What you should do
The full set of entries is to be printed exactly, with pictures excluded.

Data excerpts
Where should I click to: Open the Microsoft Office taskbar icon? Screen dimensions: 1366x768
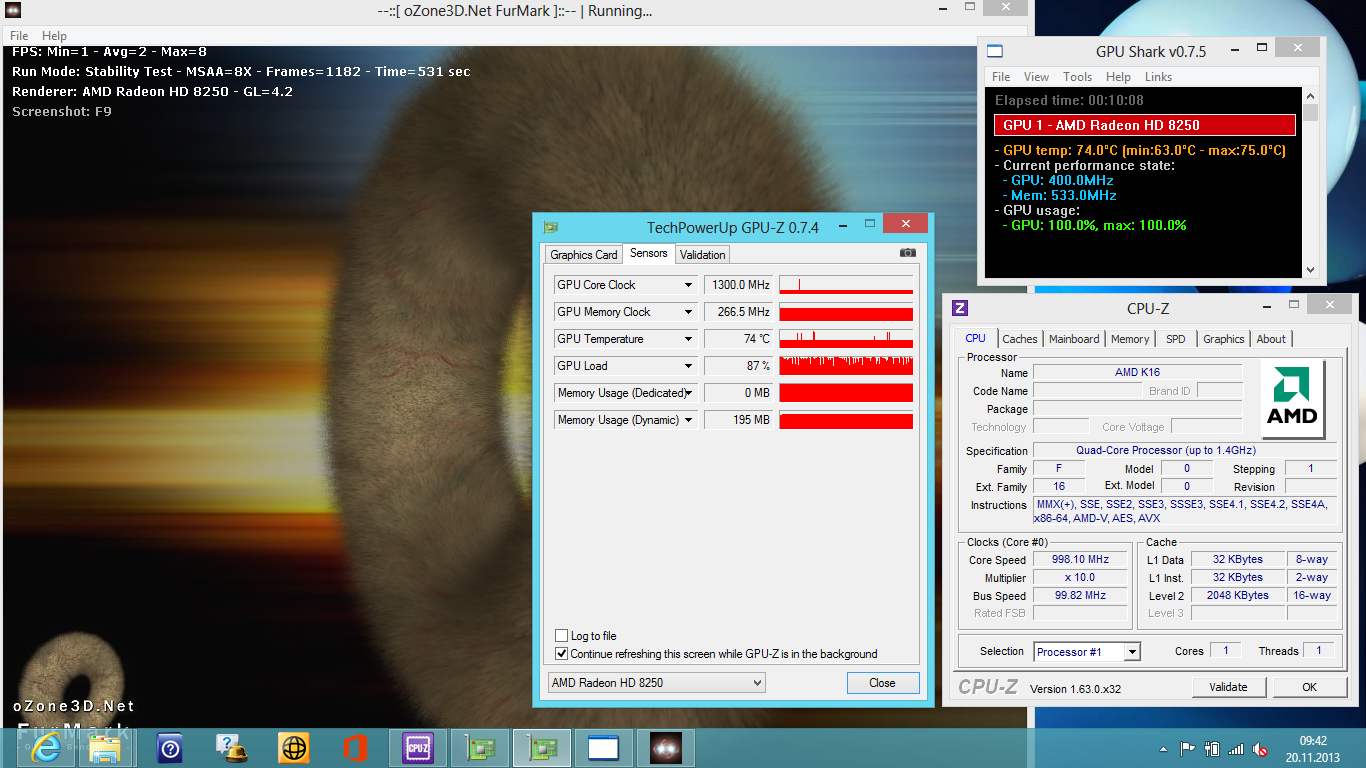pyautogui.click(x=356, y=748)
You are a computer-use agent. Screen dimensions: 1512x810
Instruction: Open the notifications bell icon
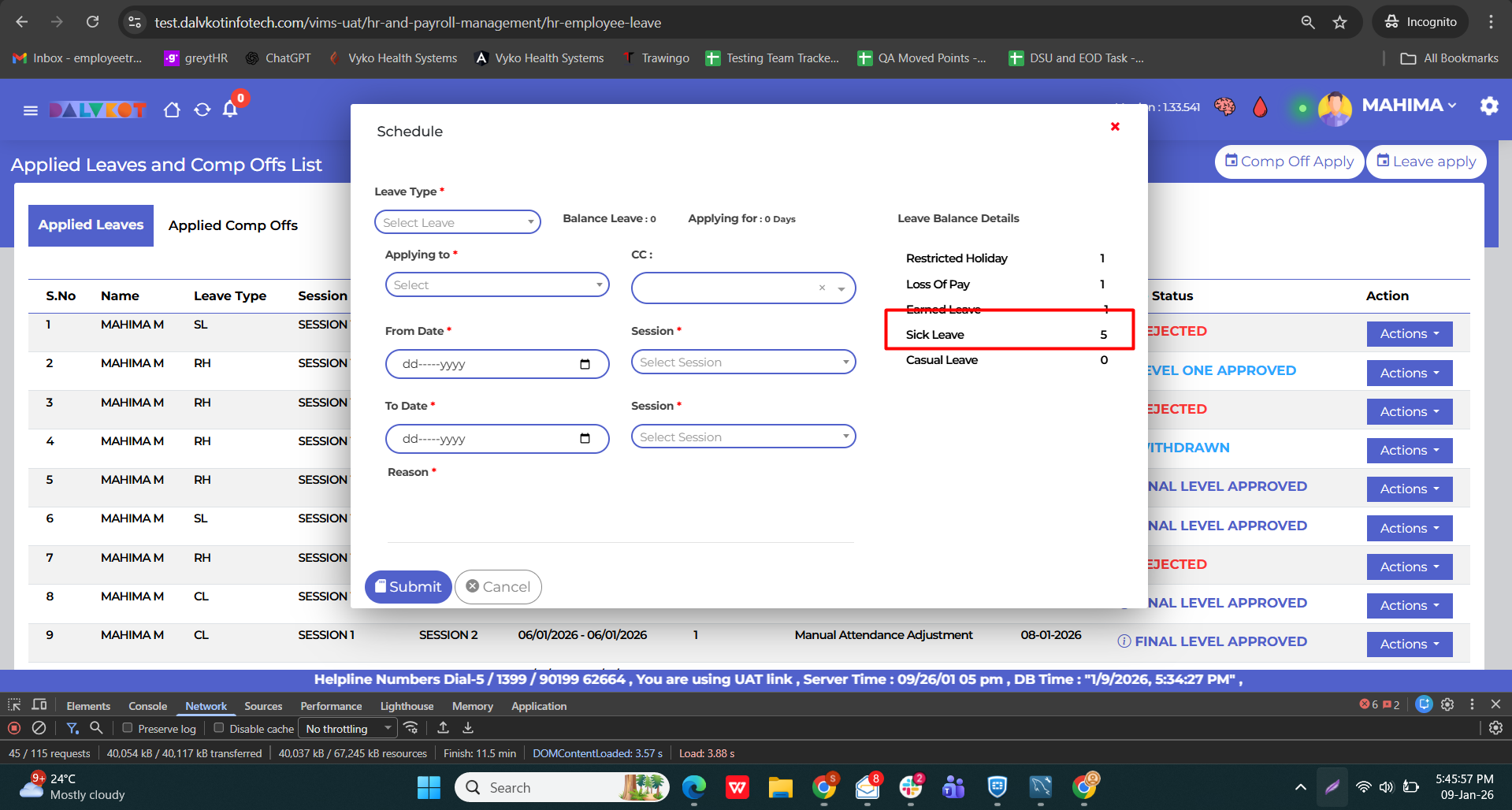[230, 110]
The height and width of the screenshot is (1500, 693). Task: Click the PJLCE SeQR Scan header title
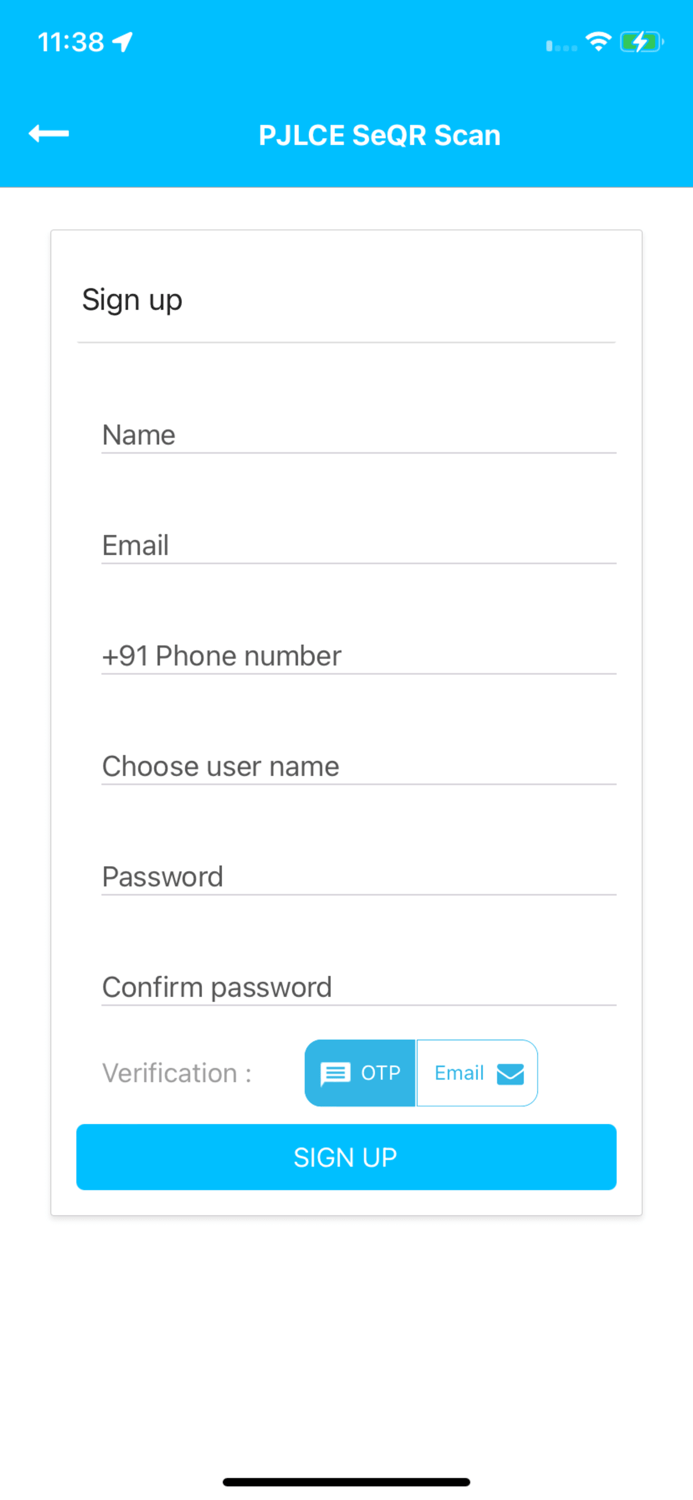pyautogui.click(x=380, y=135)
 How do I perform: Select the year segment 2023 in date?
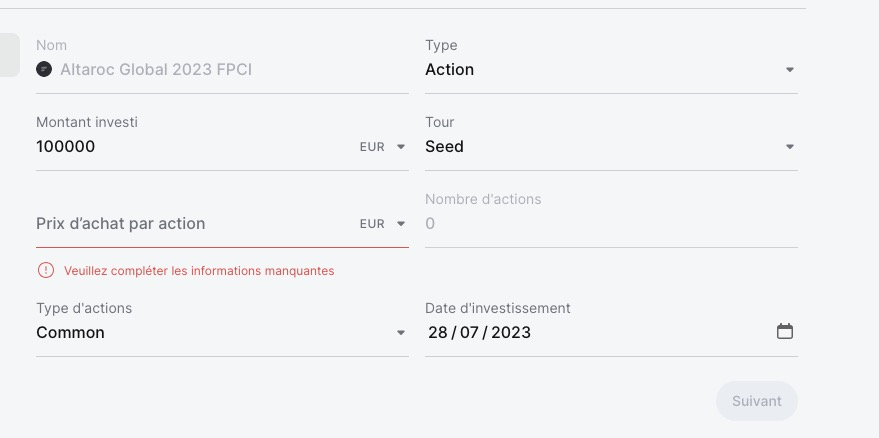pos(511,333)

Result for this exercise
Where should I click to: Open the Microsoft Office taskbar icon? Screen dimensions: 1366x768
pyautogui.click(x=356, y=748)
You are a computer-use agent. Screen dimensions: 1512x810
Instruction: Open the notifications bell icon
[230, 110]
The height and width of the screenshot is (1500, 693). Task: Click the PJLCE SeQR Scan header title
pyautogui.click(x=380, y=135)
 How do I perform: Select the year segment 2023 in date?
pos(511,333)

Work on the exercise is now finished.